Plaintiff's proposed amended complaint [Doc. 24-1] alleges that the City of Hobbs and its Board of Commissioners were responsible for the selection and retention of HPD officers as well as for the training, supervision, and discipline of the individual Defendants. Doc. 24-1 at ¶¶ 6, 11, 16. Plaintiff alleges that the City and the Board "were also in charge of, and responsible for, the enforcement of all policies, procedures and guidelines within the City and its departments, namely Hobbs Police Department . . ." Id. at ¶ 14. This is the sum total of the proposed factual allegations regarding the municipal defendants. Plaintiff makes no factual allegations of any municipal policy or custom which caused him injury. Rather, he makes the only the above conclusory allegations. Thus, his amendment of these claims is futile unless Plaintiff is able, within the confines of Rule 11, to add additional factual, non-conclusory allegations that would survive a motion to dismiss. Reasserting these claims without supporting factual allegations would be deemed frivolous—and potentially sanctionable—by this Court.

E. Claims Against New Individual Defendants

Craft's proposed amended complaint [Doc. 24-1] seeks to add claims against two new defendants, Hobbs police officers Chad Wright and Ahmad White. See Doc. 24-1 at ¶ ¶ 8-9, 36-38, 40, and 44. The Court concludes that it is appropriate to allow Craft to amend his complaint to include § 1983 claims against Wright and White in their personal capacities.
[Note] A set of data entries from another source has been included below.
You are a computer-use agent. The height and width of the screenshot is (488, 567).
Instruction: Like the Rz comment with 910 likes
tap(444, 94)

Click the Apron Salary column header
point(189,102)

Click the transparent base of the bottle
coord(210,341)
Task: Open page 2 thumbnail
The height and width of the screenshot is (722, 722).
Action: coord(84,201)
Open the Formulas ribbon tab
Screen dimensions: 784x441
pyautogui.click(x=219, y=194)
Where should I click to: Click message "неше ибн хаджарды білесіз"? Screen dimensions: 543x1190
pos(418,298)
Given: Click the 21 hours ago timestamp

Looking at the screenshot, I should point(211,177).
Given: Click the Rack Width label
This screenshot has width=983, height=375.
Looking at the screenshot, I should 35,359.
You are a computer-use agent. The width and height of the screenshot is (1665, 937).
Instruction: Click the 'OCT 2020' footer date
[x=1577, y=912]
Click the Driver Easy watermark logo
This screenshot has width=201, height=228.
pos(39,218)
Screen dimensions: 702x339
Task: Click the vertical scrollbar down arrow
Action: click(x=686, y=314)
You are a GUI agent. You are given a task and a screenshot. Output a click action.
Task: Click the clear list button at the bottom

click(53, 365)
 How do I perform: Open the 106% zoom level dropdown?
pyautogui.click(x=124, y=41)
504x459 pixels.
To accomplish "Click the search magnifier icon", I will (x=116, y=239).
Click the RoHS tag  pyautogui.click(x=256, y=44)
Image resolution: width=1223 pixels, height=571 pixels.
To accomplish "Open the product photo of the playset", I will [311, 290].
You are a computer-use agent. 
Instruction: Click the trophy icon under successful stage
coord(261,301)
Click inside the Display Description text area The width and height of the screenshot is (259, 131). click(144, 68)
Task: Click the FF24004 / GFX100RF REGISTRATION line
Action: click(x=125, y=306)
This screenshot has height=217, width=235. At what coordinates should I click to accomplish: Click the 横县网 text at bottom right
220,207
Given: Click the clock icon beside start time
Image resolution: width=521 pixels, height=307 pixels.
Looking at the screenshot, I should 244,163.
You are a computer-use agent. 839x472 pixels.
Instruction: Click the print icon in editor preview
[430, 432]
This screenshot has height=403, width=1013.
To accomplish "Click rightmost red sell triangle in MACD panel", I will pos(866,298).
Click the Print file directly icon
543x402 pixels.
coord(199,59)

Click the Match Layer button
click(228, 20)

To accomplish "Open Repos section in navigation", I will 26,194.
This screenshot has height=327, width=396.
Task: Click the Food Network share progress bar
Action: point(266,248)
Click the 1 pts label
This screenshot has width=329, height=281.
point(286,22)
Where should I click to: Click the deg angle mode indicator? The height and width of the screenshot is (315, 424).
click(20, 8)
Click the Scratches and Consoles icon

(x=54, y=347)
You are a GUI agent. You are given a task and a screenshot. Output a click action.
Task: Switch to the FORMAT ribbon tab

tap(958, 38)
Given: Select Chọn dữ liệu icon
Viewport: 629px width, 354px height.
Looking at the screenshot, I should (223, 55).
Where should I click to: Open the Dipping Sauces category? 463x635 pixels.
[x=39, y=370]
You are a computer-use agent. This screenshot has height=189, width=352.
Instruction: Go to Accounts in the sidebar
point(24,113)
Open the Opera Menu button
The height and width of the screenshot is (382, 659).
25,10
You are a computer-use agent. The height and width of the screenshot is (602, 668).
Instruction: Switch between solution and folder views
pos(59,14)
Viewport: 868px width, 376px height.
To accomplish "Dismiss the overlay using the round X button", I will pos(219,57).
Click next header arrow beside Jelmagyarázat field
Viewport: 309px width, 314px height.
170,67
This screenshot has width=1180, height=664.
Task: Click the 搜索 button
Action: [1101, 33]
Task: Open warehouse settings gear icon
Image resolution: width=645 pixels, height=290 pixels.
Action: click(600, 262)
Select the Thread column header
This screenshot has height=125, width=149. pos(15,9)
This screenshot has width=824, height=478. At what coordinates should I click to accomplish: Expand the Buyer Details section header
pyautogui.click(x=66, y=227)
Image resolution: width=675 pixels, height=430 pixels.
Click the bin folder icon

The Rule 12(b)(6) standard to survive a motion to dismiss requires that a plaintiff's pleadings must "nudge[ ] their claims across the line from conceivable to plausible." Bell Atlantic Corp. v. Twombly, 550 U.S. 544, 570 (2007). This, in turn, requires that the plaintiff plead facts rather than merely conclusory statements. With this admonition, the Court will permit Craft to amend his complaint to include claims against Wright and White.

CONCLUSION

In light of the foregoing, Craft may file an amended complaint (not Doc. 24-1) that comports with the limits outlined in this Memorandum Opinion and Order. If Craft chooses to do so, he must file his amended complaint no later than November 17, 2017. In light of this decision, Defendants' motion to dismiss the original complaint will be denied as moot, but without prejudice to Defendants' right to file another motion to dismiss in response to the amended complaint.

If Craft chooses not to file an amended complaint by the date in the preceding paragraph of this Memorandum Opinion and Order, then no later than November 22, 2017, Defendants may refile their motion to dismiss for consideration by this Court.

IT IS THEREFORE ORDERED that:

(1) Defendants' Motion to Dismiss Plaintiff's First Amended Complaint [Doc. 9] is DENIED AS MOOT; (2) Defendants' Motion to Strike Plaintiff's Second Amended Complaint [Doc. 23] is GRANTED, and Doc. 21 is hereby STRICKEN; and (3) Plaintiff's Motion for Leave to File Second Amended Complaint and Third Amended Complaint [Doc. 24] is GRANTED IN PART as explained herein. No later than November 17, 2017, Plaintiff may file an amended complaint provided that it meets the requirements outlined in this Memorandum Opinion and Order as well as the constraints of Rule 11.